Text section >>
++++
Posted on Tuesday 16 March 2010

The Measurement Dilemma for Sustainable Business

Peter Drucker once remarked that if the business of your company was primarily about improving profits you are focussing on the wrong things.

What he meant by that was that if your business is doing the right things anyway profits will follow.  What he was warning about is letting the metric of profits become the driving force of the business and distorting all else.  Letting the tail wag the dog.

There is a similar concern as companies move into the brave new world of Sustainable Business Practices.  Not about profits, of course.  Companies will make sure they are watching those very closely as they take their early steps in this area.  It is instead that they will latch onto meeting the latest set of “sustainability metrics” as the driver about what they are doing, and lose track of the bigger and more complex sustainable problem in front of them.

Consider:

If emissions are what your business is about, you’re hiring the big accounting people to help you figure your Carbon Footprint or Carbon Emissions, figure out if “Cap & Trade” applies, if you need to buy credits or can sell credits, and what tax deductions might apply for what you are doing to make the numbers you’re chasing sound even better.

If your goals are more generally about energy efficiency, you’re calculating that and showing how investing in solar panels or installing that new centralized supercomputer has lowered your overall consumption in this area.

If what you’re interested in is about waste reduction, you’re managing your business to encourage the use of recyclable and renewable materials, reuse your own scrap, and minimize producing even more waste, whether toxic or not.

Although the intentions may be laudable in achieving each of these goals, the problem with these metrics is that, once companies start down the road of meeting the numbers, they rather quickly lose track about becoming a true agent of systemic or revolutionary change in the area of Sustainability.
++++
Given data >>
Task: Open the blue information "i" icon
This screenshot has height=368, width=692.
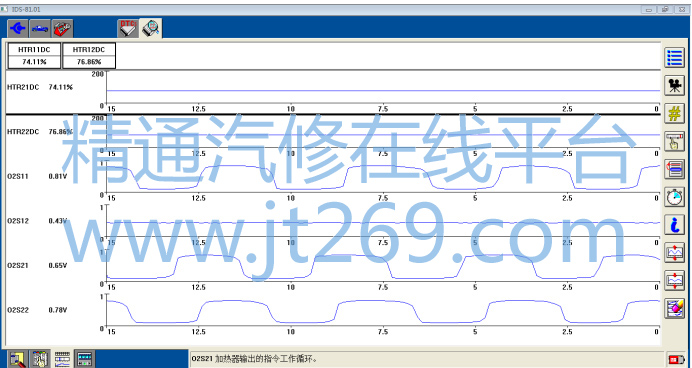Action: (x=674, y=225)
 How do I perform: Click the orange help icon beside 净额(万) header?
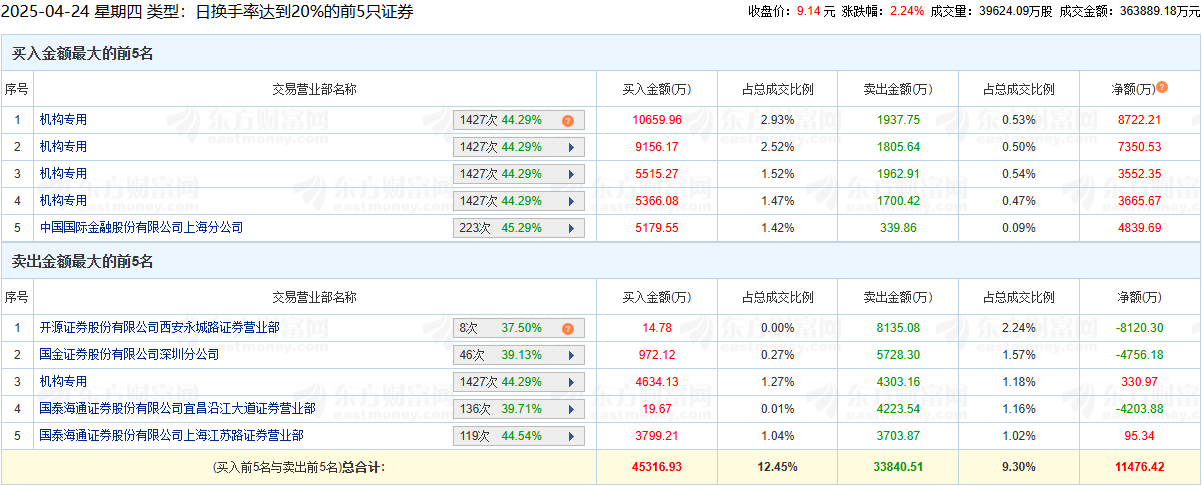point(1162,88)
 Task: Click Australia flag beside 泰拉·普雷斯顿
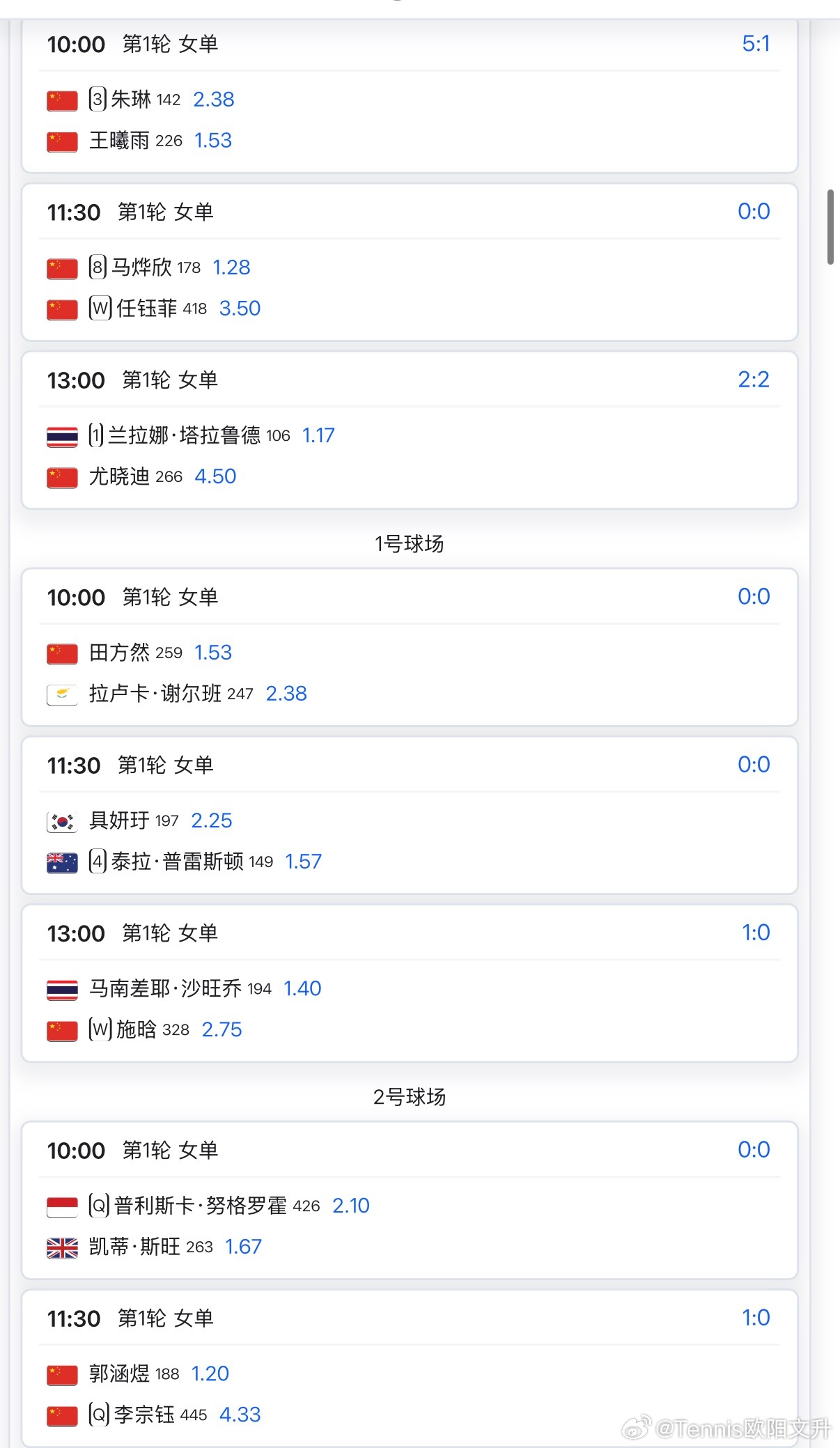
++++
Return the sustainable business post from "If your goals" to "area of Sustainability.", copied word for word. Work from the sustainable business post alone.

If your goals are more generally about energy efficiency, you’re calculating that and showing how investing in solar panels or installing that new centralized supercomputer has lowered your overall consumption in this area.

If what you’re interested in is about waste reduction, you’re managing your business to encourage the use of recyclable and renewable materials, reuse your own scrap, and minimize producing even more waste, whether toxic or not.

Although the intentions may be laudable in achieving each of these goals, the problem with these metrics is that, once companies start down the road of meeting the numbers, they rather quickly lose track about becoming a true agent of systemic or revolutionary change in the area of Sustainability.